10 000 personnes potentiellement impactées par un barrage hydrolélectrique
La mission de SERJUS ne se limite pourtant pas à la malnutrition. « La lutte pour le droit à la terre des communautés, notamment mayas, est également un axe important de notre travail », poursuit Manuel Najera. Au cœur de l’actualité, le projet du complexe hydroélectrique de Xalalà, sur la commune d’Ixcan, dans le département de Quiché. « Ce projet a été annoncé voilà plus de dix ans, explique le coordinateur. Mais en fait ce barrage était déjà dans les cartons avant même le début du conflit armé. » L’un des problèmes est l’absence d’informations de la part du gouvernement, empêchant d’évaluer les réels impacts humains, écologiques et sociaux. « Nous savons néanmoins qu’au moins 10 000 personnes seraient directement touchées par la construction de ce barrage », assure Manuel Najera qui, se bat avec SERJUS pour que les droits des populations locales soient respectés. En commençant par la tenue d’une consultation populaire, comme le prévoit la loi.

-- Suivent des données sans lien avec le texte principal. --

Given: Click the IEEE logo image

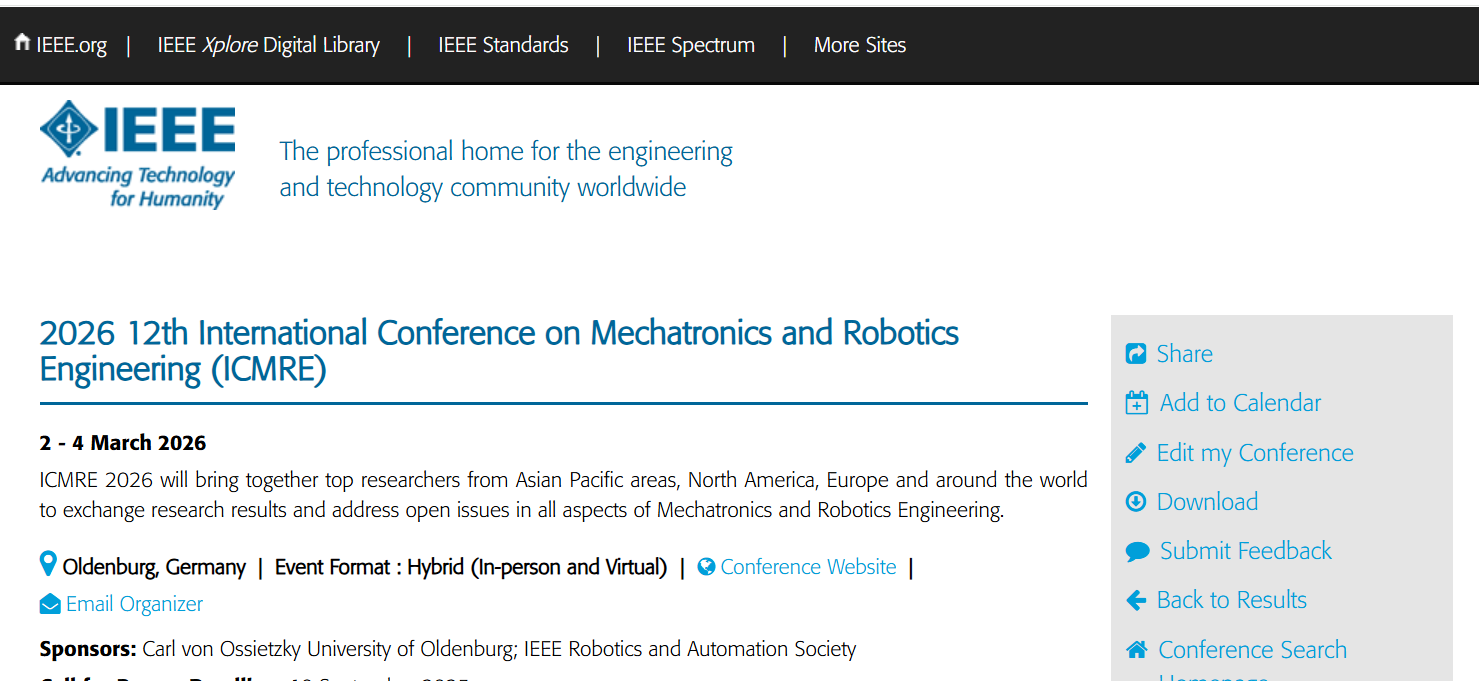Looking at the screenshot, I should point(138,154).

« Lutter pour le droit à la terre »

D’ici aux élections générales de septembre 2015, les tâches ne vont d’ailleurs pas manquer à l’équipe du SERJUS. En commençant par l’appui à la construction ou au renforcement du pouvoir local des communautés rurales. « Nous avons l’intention d’utiliser la campagne électorale comme une fenêtre pour construire un projet politique et pour faire émerger au niveau national les demandes de chaque communauté, en mettant en avant les convergences entre les demandes de chaque peuple. » En particulier le thème du droit à la terre, dans un pays où, contrairement aux accords de paix, aucune terre n’a été redistribuée aux communautés indigènes. Une nécessité pourtant, dans un pays où moins de 2 % des producteurs possède presque 57 % des terres cultivables.